As the Round-Up is about to do now.

Though, speaking loosely of mobile phones, we all by now should know it is against the law to drive while talking on a handheld mobile phone.

Whether many people actually care is another matter, however, such as the idiot in the silver L-reg Mercedes who cruised through a red light and cut across the oncoming traffic outside Silicon Towers on Tuesday because he was too busy talking on his phone.

But while people such as that driver should rightly be castigated for their crass, dangerous and selfish behaviour, there is a point where we can be a little too sensitive about this issue.

Take the Advertising Standards Authority for example (of whom the Round-Up will generally not hear a bad word since the whole Crazy Frog victory). This week however those sometime-arbiters of common sense at the ASA had something of a 'mare when they upheld complaints about a T-Mobile advert which received complaints over its apparent encouragement to drive dangerously and use a mobile phone.

(And before the 'not me, I'm alright Jack' brigade write in with their 'what-ifs' and 'ah-buts'; yes, it is more dangerous. Like juggling knives, doing anything which is safer with two hands and undivided attention is more dangerous if tackled one-handed while holding down a conversation. That's a fact.)

The controversial ad in question showed a woman in her car with a glove-box stuffed full of office equipment and other workplace essentials including a pot plant and her BlackBerry, as part of T-Mobiles 'Work where you work best' campaign. The idea being that people can now take their office anywhere, you see?.

While the woman was not using any of the devices, the ASA upheld complaints which claimed it wasn't a major leap to assume this woman might do so at some point and that the inference therefore was that T-Mobile was encouraging drivers to break the law and use their BlackBerrys behind the wheel.

It's tenuous at best.

But perhaps T-Mobile should ready itself for legal action from customers who saw other ads in the range and did things such as put their computer in their fridge, as depicted in one ad.

"But T-Mobile told me to do it... "

Incredibly, in this day and age the plaintiff might just win.

And finally, back to matters of a mildly medical nature, curio of the week has to be a kidney stone which had to be surgically removed from its previous owner, former Star Trek actor William Shatner, and which went for a small fortune this week.

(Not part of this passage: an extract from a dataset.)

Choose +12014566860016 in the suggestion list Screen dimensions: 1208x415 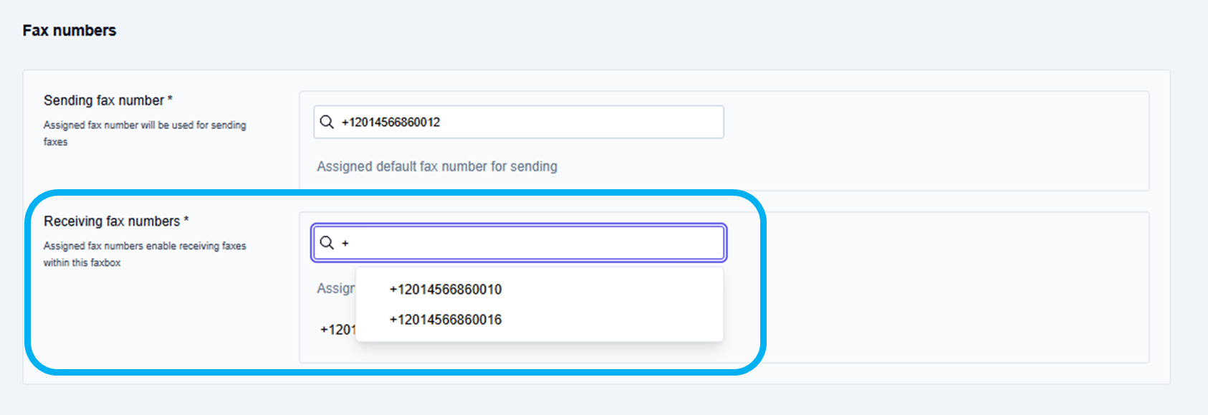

Shatner sold the apparently sizeable lump (ouch) to GoldenPalace.com for $25,000 and is donating the money to a homeless charity. The one-time Captain Kirk said the stone was so impressive "you'd want to wear it on your finger".

No, you really wouldn't.

Watchers of sales of curious lots and internet auctions may of course recognise the name GoldenPalace.com, as the company has become a collector of some of the world's weirdest lots and items.

Most famous of all their purchases was the toasted cheese sandwich which appeared to have the face of the Virgin Mary, bought from eBay for $28,000 in November 2004 (read some Round-Up gold).

"This is a bold new addition to our fleet," said Richard Rowe, CEO of GoldenPalace.com, alluding with a cheesiness probably unrivalled even by the year-old toasted sandwich.

"Bold", "fleet"... get it?

And finally, finally, there's one more nugget of news the Round-Up wanted to share... This week silicon.com was nominated for a Work Foundation WorkWorld Media award – the 'best online media' award no less. And guess what?

We only bloody went and won it!

The award, handed out at a ceremony in central London last night by the BBC's former political editor Andrew Marr, was for excellence in business journalism and silicon.com was praised by the judges for being "a perfect example of the way the internet should be used and showing a great range of delivery media".

So thank you to the Work Foundation and most importantly thank you to you, our readers, for giving us an audience to write for and for your feedback and support over the years.